# TEXTO DE ORIGEN
----------------------------------------
Luis López Ballesteros, secretario del Despacho de Hacienda entre 1823 y 1832, fue uno de los absolutistas «reformistas» más destacados.

Tres decisiones del gobierno «reformista» nombrado por Fernando VII, respaldadas por él mismo, provocaron la ruptura de los absolutistas entre «reformistas» y «ultras». La primera, y la que fue rechazada de forma más radical por los ultras por considerarla una concesión inadmisible al liberalismo, fue la no restauración de la Inquisición abolida por los liberales en marzo de 1820 ―los «ultras» consideraban al Santo Oficio como el símbolo más importante del Antiguo Régimen en España―. La segunda fue la creación en enero de 1824 de la Superintendencia General de Policía, que se iba convertir en una institución clave en la política represiva del régimen absolutista y que asumió muchas de las funciones que hasta entonces había desempeñado la Inquisición, como la censura de libros ―por eso mismo fue rechazada por los ultras, ya que consideraban que el orden público debía estar controlado por el Santo Oficio y por los voluntarios realistas y no por un cuerpo estatal centralizado de sospechoso «origen francés»―. La tercera medida fue la concesión de una muy limitada amnistía («indulto y perdón general») a los liberales, que también fue rechazada por los «ultras» a pesar de que contenía tal cantidad de excepciones que prácticamente la hacía inoperante.

Archivo:José de la Cruz
El general José de la Cruz, Secretario del Despacho de Guerra. La aprobación del reglamento de los Voluntarios Realistas, rechazado por estos que se negaron a cumplirlo, acabó causando la destitución de su cargo, siendo sustituido por el ultra José Aymerich.
----------------------------------------
# INSTRUCCIONES DE TRABAJO
a - Transcribe sin cambios todo lo que va desde "Archivo:José de la" hasta "ultra José Aymerich." en el texto sobre la división de los absolutistas.
b - Según el texto sobre la división de los absolutistas, ¿en qué mes y año se creó la Superintendencia General de Policía?

# DATOS REGISTRADOS
----------------------------------------
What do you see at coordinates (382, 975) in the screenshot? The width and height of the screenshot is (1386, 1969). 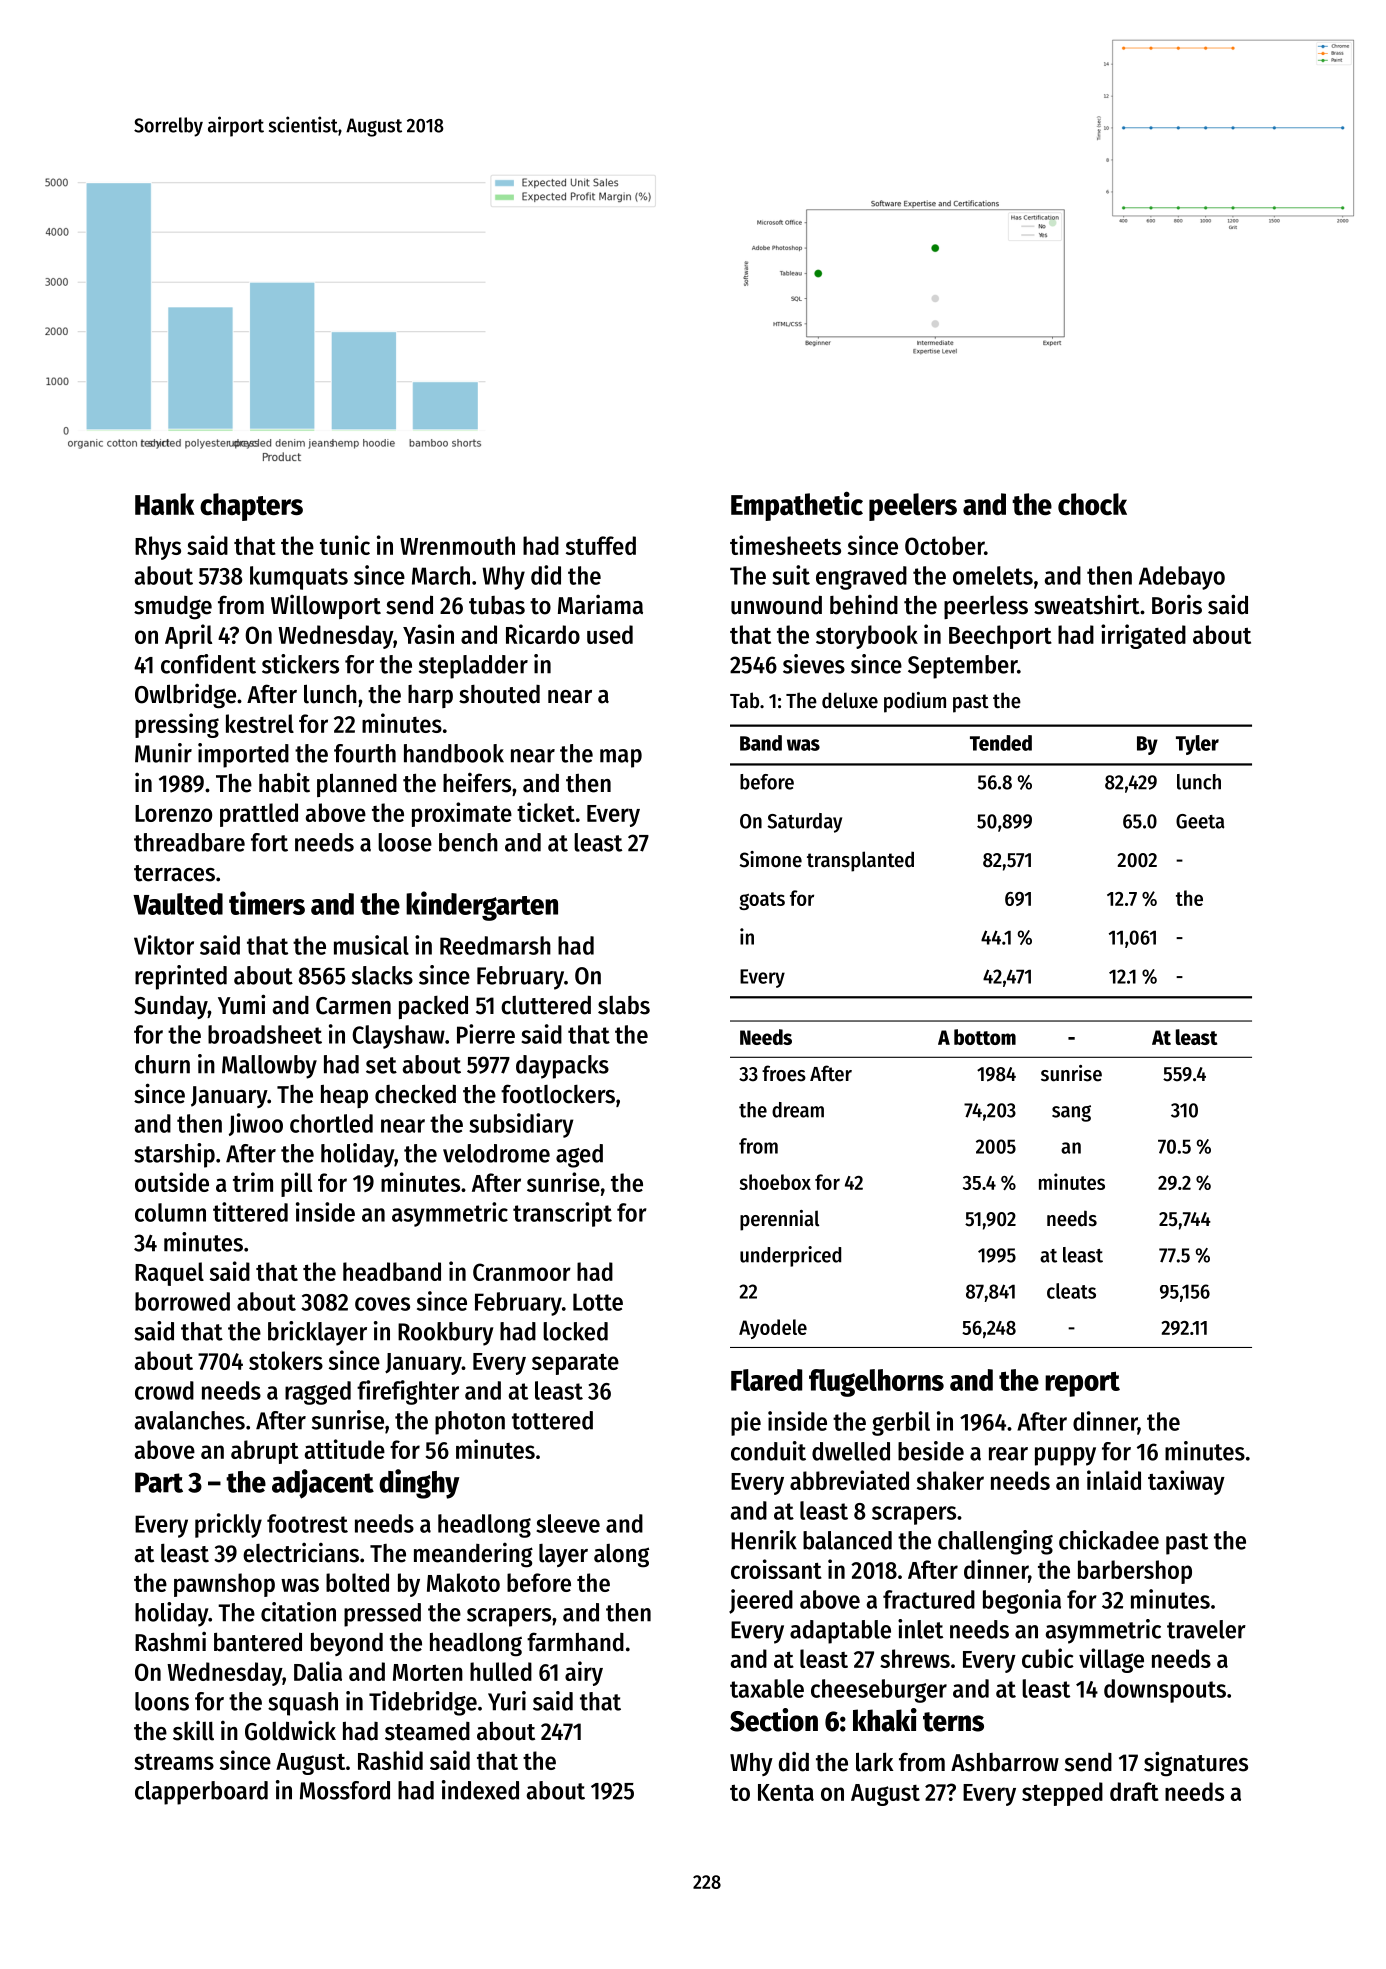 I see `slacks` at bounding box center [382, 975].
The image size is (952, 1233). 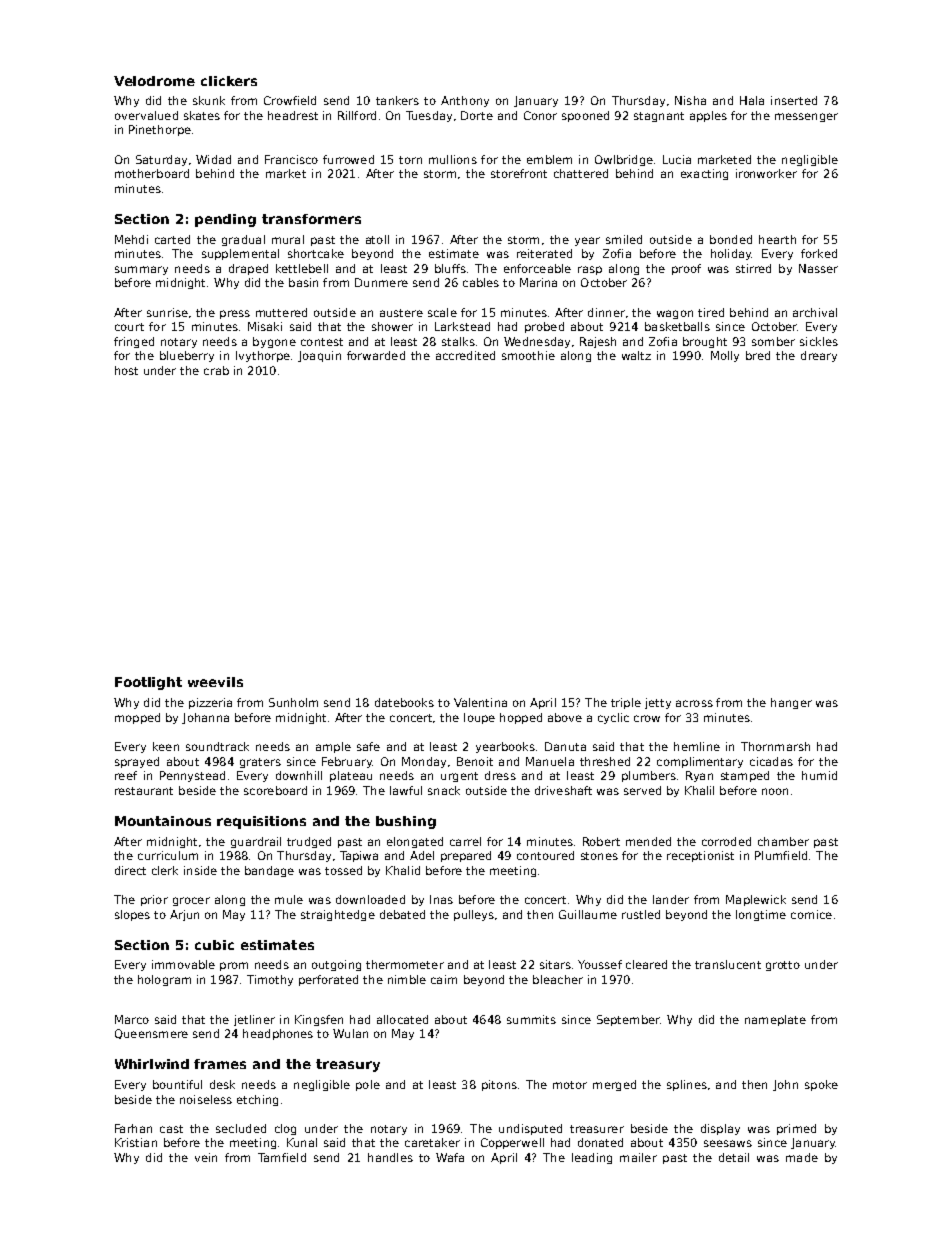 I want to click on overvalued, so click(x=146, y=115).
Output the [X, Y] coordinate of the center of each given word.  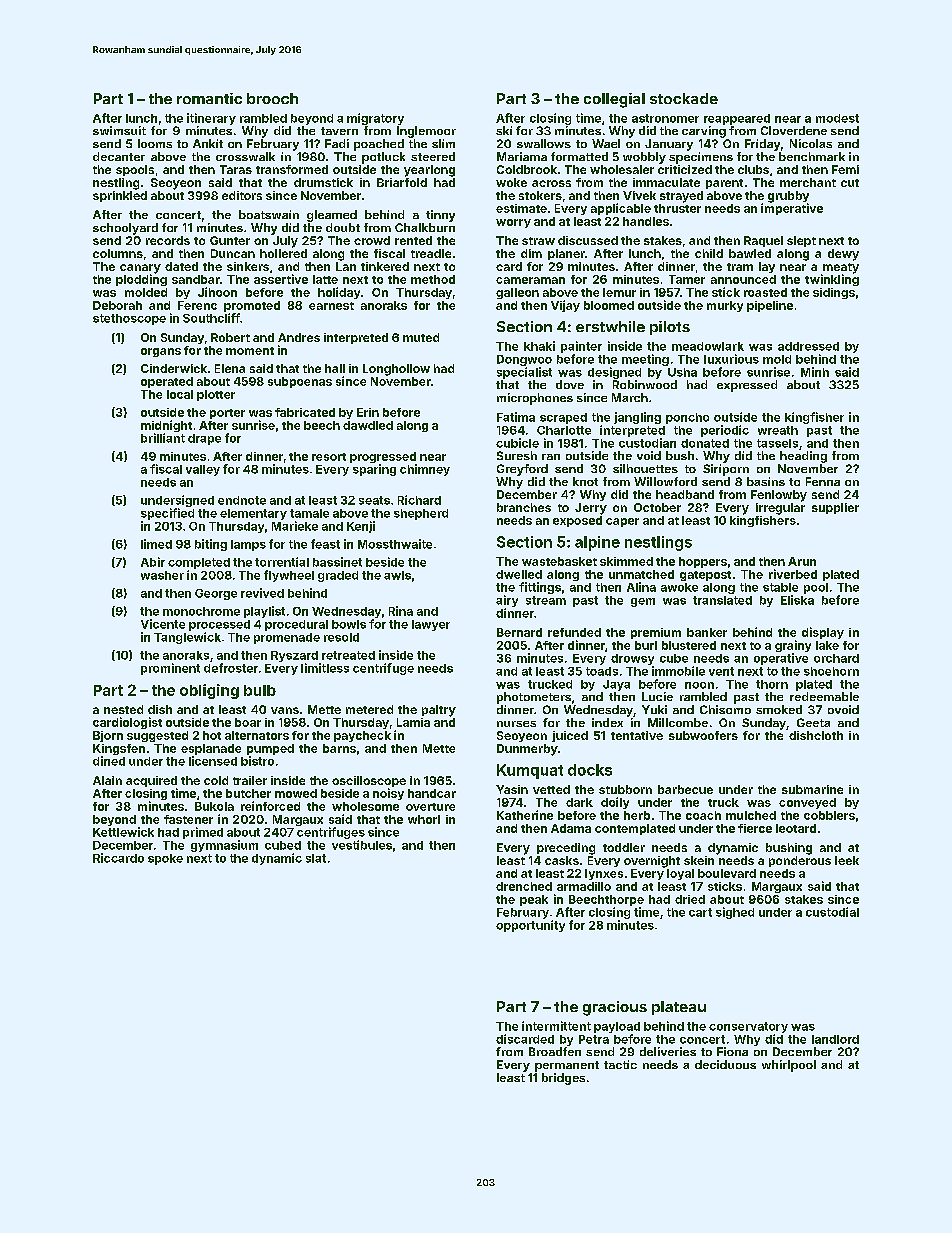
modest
----------------------------------------
# PROBLEMAS RESUELTOS
a -
Archivo:José de la Cruz
El general José de la Cruz, Secretario del Despacho de Guerra. La aprobación del reglamento de los Voluntarios Realistas, rechazado por estos que se negaron a cumplirlo, acabó causando la destitución de su cargo, siendo sustituido por el ultra José Aymerich.

b - En enero de 1824.